Especialista também pontua que periquitos e rolinhas são nativas de Fortaleza e comuns na Cidade, destacando que por volta das 17 horas é o horário que os bandos se dispersam e que som fica mais alto.

Mudanças ambientais também influenciam no comportamento

Kalyl Silvino, que é ainda especialista em fauna, destaca que a época de chuvas pode ser apenas um dos fatores que explicam o agito dos pássaros notado por frequentadores de praças e parques da Capital, pois essa mudança pode ter diversas causas, seja elas diretas ou indiretas.

Até a própria interação entre os indivíduos adultos e jovens pode impactar reação. "Por serem uma espécie gregária e com comportamento social, eles acabam gerando um ruído chamativo", pontua o biólogo. 

Especialista também diz que Fortaleza perdeu muita área verde nos últimos anos, o que pode influenciar na competitividade das aves.

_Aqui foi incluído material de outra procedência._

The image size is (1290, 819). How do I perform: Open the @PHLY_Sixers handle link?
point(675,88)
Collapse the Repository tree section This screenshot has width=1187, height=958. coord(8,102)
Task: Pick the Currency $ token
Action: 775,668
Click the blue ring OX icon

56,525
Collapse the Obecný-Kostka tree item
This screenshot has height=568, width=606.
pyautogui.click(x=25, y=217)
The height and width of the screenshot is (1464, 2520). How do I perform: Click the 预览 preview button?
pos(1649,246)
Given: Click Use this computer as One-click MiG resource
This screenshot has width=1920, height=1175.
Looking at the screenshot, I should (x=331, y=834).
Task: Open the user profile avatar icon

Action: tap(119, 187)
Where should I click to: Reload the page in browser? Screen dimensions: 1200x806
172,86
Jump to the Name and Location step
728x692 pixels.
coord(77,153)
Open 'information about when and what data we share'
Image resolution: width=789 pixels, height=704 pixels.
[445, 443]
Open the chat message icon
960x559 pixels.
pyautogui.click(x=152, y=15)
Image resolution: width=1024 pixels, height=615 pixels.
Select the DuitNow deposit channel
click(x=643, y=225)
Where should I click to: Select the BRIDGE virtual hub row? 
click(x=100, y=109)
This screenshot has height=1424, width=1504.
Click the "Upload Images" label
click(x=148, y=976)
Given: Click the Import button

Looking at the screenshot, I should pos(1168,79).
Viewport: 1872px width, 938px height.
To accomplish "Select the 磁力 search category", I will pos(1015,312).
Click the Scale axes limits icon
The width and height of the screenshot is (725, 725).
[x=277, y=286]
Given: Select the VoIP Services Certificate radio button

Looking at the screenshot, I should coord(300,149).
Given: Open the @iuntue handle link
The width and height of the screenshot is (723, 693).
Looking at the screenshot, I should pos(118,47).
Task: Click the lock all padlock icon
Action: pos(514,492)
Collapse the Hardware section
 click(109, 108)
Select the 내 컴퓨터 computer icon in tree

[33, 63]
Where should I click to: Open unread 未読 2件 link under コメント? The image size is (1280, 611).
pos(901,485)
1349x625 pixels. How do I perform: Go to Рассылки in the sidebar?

Contudo, ele frisa que é preciso um estudo maior para entender o cenário.

"Esse aumento na atividade e percepção da presença desses animais pode ser um reflexo cumulativo do adensamento das espécies em áreas verdes menores, aumentando a competitividade entre indivíduos de mesma espécie e [entre] espécies diferentes por recursos", destaca.